M
- machine learning (ML)
- Building systems that learn patterns from examples instead of following hand-written rules. Mailwoman's neural classifier is trained on millions of labeled addresses rather than programmed with parsing rules.
- macro F1
- The unweighted average of per-class F1 scores — treats every class equally. Mailwoman's primary label-level eval metric.
- max sequence length
- The maximum number of tokens the model can process at once. Inputs longer than the cap are truncated, dropping tail context.
- Mermaid
- A Markdown-friendly diagram syntax used in these docs for flowcharts.
- microhood
- A Who's On First placetype for a very fine-grained neighbourhood subdivision, sitting below neighbourhood in the hierarchy.
- Modal
- A cloud GPU platform (modal.com) where Mailwoman trains its neural models on NVIDIA A100 GPUs. Training runs are launched via scripts/modal/train_remote.py and typically complete in ~1 hour.
- model card
- A JSON metadata file (model-card.json) shipped with each weights bundle. It declares the model version, lineage, label set, required inference channels (anchor, gazetteer), calibration data, and training provenance.
- model weights
- The learned parameters of the neural classifier, shipped as ONNX files in the @mailwoman/neural-weights-* packages. Weights are locale-specific bundles that include the model, tokenizer, and a model-card.json metadata file.
- morphology FST
- A finite-state transducer encoding street-typing affixes (Avenue, rue, Calle) from libpostal dictionaries, for morphological street recognition.

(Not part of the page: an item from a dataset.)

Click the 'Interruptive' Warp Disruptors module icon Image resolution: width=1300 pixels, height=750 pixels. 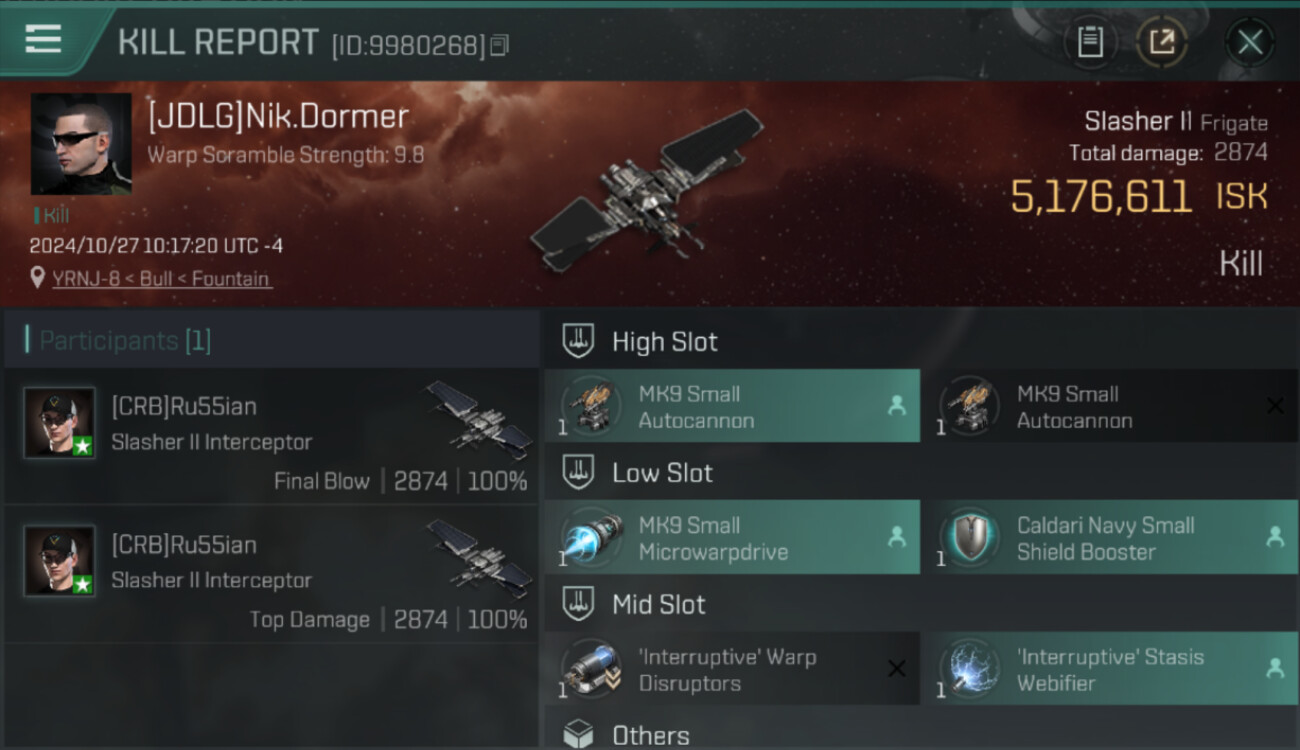(x=590, y=670)
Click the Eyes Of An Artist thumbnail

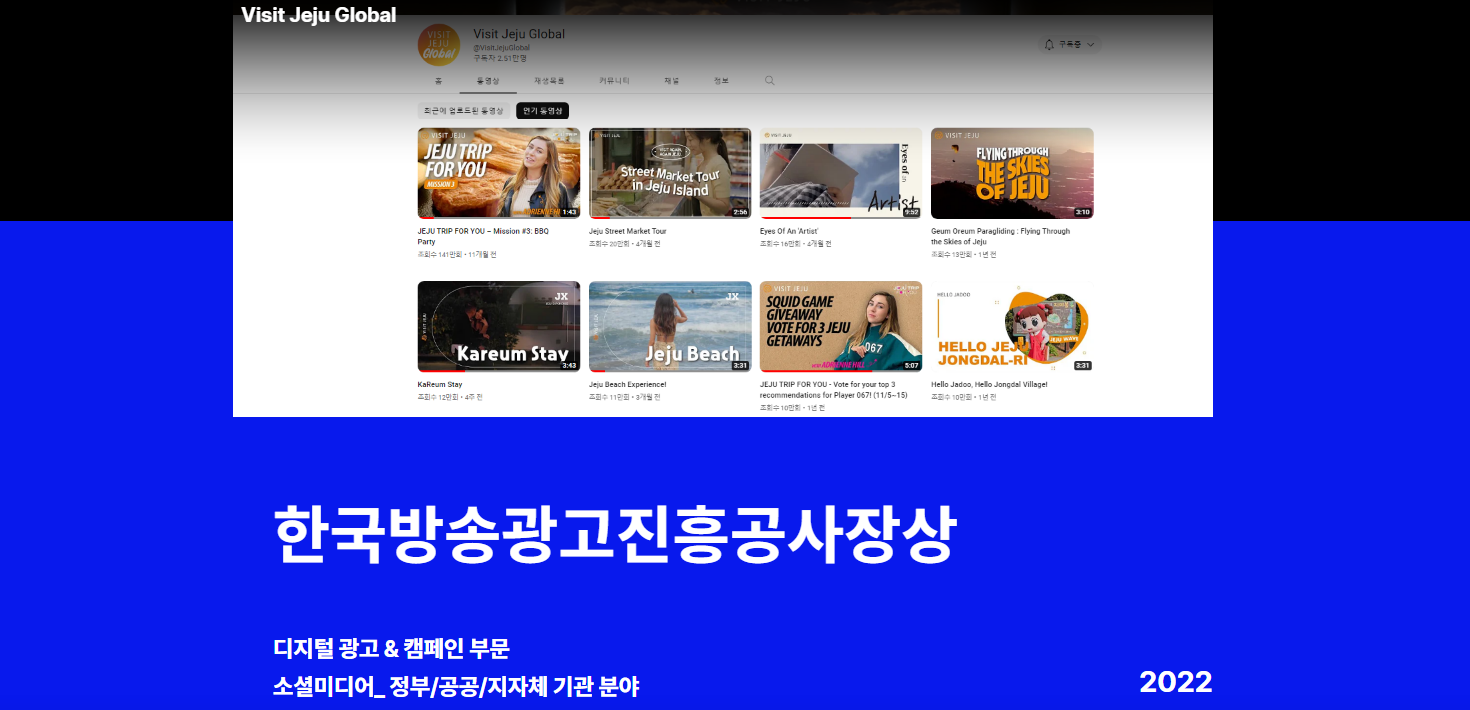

- MUA (Medically Underserved Area)
- A US federal designation for inadequate primary-care access, scored using the Index of Medical Underservice. Another downstream consumer of accurate geocoding.
- multi-order training
- Synthesizing the same address in multiple word orders — native postcode-first vs international house-number-first — so the model learns to read both layouts rather than overfitting one direction.